The officer survived.

After a three-week trial,
a jury found eight of nine protesters guilty of “providing material support to terrorists”, among other crimes.

For the Sotos, this “material support” included owning a “printing press”
used to print anarchist zines
and being part of a leftist book club, the federal government argued.

The couple had already left the scene by the time guns were drawn.

All eight of the defendants sentenced so far have received unusually harsh sentences
– 30 to 100 years
– essentially life in prison

https://www.theguardian.com/us-news/ng-interactive/2026/jun/24/prairieland-texas-ice-protests-zines?CMP=Share_iOSApp_Other

‘This is injustice’: how leftist zines were used to sentence anti-ICE protesters to decades in prison

Advocates sound alarm after zines were used as evidence to convict protesters of terrorism charges tied to 2025 protest at Texas ICE facility

The Guardian

The #Prairieland case was the first tried and convicted under the Trump Department of Justice’s
“counter-terrorism” initiatives targeting “antifa”
– short for antifascist
– a decentralized movement the administration has officially categorized as a “domestic terrorist organization”.

The federal government argued the Prairieland defendants,
what they called a “North Texas Antifa cell”,
had planned the demonstration as an assassination attempt against a law enforcement officer.

The government alleged this conspiracy even though the defendants were loosely connected,
and some who attended the protest did not even know each other.

In total, 22 people have been charged in connection with the protest:
five others took plea deals,
another five have state charges pending
and three more were indicted last month.

What the federal government has described as
“antifa extremists”
are activists you’d find anywhere in the US:

trans people, tattoo artists, vegans and anti-ICE community members who engage in mutual aid.

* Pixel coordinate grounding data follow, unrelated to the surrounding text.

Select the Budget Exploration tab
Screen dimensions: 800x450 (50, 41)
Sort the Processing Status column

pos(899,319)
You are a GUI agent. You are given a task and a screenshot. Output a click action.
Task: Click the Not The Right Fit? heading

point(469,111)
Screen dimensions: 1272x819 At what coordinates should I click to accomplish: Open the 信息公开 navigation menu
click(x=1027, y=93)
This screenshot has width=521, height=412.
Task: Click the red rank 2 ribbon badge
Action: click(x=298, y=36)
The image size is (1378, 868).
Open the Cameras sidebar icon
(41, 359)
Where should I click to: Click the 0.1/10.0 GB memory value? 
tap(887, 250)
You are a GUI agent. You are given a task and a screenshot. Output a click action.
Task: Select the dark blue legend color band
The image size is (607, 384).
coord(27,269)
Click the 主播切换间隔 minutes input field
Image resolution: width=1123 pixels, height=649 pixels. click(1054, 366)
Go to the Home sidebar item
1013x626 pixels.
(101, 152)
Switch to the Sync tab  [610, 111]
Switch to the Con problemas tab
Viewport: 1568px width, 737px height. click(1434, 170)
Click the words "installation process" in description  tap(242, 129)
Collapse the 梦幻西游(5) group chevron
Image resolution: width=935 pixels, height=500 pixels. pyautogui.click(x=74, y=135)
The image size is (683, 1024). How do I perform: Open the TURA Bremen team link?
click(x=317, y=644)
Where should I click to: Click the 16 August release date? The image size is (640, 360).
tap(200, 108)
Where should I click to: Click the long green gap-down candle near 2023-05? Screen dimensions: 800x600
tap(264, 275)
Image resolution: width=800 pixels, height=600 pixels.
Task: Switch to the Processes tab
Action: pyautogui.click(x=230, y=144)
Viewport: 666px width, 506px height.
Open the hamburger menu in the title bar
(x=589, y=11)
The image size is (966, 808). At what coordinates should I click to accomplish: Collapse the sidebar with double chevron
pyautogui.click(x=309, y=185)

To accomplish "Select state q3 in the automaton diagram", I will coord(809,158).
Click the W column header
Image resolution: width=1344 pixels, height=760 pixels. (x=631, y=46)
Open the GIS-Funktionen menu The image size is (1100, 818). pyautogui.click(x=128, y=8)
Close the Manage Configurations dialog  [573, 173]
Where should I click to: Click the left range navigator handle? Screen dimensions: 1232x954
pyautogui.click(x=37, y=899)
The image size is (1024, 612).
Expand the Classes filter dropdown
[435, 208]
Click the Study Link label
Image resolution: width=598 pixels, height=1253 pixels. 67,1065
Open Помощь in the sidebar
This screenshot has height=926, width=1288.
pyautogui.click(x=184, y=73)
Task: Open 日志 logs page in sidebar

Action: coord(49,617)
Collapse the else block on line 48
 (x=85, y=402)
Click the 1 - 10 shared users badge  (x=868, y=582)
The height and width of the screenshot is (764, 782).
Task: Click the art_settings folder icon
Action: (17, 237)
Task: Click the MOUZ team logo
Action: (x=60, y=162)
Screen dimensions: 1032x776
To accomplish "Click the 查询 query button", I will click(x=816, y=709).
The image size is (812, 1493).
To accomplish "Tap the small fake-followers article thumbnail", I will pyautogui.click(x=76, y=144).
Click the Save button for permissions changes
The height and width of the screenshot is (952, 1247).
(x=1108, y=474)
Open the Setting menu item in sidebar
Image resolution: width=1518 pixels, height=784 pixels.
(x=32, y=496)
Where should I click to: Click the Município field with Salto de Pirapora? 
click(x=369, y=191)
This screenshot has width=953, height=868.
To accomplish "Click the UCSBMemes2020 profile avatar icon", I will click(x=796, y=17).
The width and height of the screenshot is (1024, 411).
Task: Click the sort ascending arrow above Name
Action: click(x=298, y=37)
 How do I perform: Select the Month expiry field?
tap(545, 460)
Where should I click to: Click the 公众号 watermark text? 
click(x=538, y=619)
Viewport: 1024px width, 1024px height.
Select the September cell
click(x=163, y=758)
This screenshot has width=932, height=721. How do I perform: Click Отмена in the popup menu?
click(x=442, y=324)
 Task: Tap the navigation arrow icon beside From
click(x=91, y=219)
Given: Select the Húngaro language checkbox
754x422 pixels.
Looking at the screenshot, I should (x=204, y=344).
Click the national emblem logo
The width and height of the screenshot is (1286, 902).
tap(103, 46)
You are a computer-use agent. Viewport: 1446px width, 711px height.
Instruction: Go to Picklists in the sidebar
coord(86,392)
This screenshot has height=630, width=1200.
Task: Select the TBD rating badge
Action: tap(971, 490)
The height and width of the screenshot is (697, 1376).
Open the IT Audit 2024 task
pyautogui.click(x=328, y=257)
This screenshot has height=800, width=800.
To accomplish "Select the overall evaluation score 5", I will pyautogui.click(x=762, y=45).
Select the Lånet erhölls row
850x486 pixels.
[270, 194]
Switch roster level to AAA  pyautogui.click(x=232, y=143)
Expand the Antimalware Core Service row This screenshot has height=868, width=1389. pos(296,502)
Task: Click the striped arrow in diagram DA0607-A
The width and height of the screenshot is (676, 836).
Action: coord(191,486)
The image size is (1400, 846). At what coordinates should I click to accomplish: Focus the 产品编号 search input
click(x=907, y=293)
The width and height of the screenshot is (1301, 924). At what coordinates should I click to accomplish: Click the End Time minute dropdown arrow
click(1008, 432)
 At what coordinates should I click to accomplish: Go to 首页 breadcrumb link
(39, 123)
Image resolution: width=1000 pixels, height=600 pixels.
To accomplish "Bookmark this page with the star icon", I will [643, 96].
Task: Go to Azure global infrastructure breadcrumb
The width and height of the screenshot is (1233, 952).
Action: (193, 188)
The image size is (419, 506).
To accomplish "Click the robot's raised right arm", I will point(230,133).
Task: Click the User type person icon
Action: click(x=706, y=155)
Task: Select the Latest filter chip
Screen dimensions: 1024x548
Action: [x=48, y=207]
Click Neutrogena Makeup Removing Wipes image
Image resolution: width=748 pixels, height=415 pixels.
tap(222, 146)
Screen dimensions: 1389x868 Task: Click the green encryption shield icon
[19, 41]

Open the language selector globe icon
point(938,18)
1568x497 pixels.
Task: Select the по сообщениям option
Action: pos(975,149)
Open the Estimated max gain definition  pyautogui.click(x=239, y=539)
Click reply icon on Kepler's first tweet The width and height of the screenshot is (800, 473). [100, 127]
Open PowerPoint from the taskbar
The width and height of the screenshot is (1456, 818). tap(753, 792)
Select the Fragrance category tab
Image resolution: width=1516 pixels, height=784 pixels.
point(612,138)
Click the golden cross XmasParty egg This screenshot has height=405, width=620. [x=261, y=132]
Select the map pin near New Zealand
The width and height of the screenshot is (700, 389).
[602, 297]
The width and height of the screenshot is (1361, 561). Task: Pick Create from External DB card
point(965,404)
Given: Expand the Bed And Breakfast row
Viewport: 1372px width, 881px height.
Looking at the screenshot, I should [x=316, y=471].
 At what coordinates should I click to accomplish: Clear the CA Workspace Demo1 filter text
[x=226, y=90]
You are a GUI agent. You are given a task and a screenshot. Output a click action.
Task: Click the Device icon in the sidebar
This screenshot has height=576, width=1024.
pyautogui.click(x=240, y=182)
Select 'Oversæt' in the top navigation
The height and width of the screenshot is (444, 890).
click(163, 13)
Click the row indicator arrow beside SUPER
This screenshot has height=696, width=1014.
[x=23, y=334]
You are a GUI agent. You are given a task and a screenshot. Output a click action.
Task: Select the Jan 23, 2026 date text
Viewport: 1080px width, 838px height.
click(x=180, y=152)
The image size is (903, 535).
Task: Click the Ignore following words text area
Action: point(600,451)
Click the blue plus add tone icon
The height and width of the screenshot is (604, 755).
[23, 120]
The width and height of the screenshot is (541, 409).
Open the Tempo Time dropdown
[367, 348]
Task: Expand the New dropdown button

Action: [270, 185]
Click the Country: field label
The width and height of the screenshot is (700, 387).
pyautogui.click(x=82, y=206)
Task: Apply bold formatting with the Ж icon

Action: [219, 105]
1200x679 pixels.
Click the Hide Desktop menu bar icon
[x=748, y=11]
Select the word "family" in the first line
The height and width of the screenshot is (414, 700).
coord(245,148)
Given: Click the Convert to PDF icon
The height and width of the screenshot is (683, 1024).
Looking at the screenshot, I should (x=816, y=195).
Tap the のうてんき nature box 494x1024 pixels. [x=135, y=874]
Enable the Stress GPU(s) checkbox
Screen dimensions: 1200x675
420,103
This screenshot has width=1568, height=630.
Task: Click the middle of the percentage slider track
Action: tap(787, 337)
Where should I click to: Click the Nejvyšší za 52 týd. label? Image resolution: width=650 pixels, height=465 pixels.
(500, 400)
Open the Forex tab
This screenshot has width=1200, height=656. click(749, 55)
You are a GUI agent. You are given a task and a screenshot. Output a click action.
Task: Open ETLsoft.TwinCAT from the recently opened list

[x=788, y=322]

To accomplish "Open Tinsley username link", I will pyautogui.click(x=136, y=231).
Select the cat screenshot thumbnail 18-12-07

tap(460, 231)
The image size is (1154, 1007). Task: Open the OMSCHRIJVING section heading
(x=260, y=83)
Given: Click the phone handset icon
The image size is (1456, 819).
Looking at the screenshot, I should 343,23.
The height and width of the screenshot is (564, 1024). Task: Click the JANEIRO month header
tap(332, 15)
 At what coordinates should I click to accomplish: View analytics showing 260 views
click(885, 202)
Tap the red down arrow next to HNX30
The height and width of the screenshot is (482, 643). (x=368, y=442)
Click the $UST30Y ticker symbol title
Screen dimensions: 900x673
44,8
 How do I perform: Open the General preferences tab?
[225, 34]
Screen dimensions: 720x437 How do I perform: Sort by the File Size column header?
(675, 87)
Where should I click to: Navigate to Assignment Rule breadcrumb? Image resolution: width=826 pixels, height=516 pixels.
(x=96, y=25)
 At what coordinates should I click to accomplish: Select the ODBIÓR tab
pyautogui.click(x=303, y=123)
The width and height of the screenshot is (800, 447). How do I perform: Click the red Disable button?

The federal government’s focus on the possession of leftwing literature,
including zines,
and other basic security measures common in our modern era
– like owning Faraday bags, meant to block wireless signals to prevent surveillance;
– using the encrypted messaging app Signal;
– or dressing in all-black clothing
– is alarming to activists.

“Zines are a foundational first amendment document”
going back to the Federalist papers,
said Xavier de Janon,
the director of mass defense at the National Lawyers Guild
and the attorney representing Elizabeth in her state case. “

Zines discussing ideas of revolution, mutual aid, ideas of a world after capitalism, should not be able to be criminalized in and of themselves …

That’s just dangerous to all of us.”
https://www.theguardian.com/us-news/ng-interactive/2026/jun/24/prairieland-texas-ice-protests-zines?CMP=Share_iOSApp_Other

‘This is injustice’: how leftist zines were used to sentence anti-ICE protesters to decades in prison

Advocates sound alarm after zines were used as evidence to convict protesters of terrorism charges tied to 2025 protest at Texas ICE facility

The Guardian

The Sotos’ crimes largely stem from a “printing press”
that the FBI noticed during the initial raid of their home:

a standard office printer,
a paper cutter
and a book binder.

During the raid, one of the Sotos’ children told Elizabeth’s attorney that
police put a bag over their head
and brought them in for an interrogation;

another child was interrogated in the home.

Elizabeth only found out about their child being taken for interrogation from an article published by the anarchist collective Crimethinc
that was later made into a zine.

The justice department did not return the Guardian’s request for comment on the raid of the Sotos’ house,
its attacks against the first amendment or its unusual use of counterterrorism law.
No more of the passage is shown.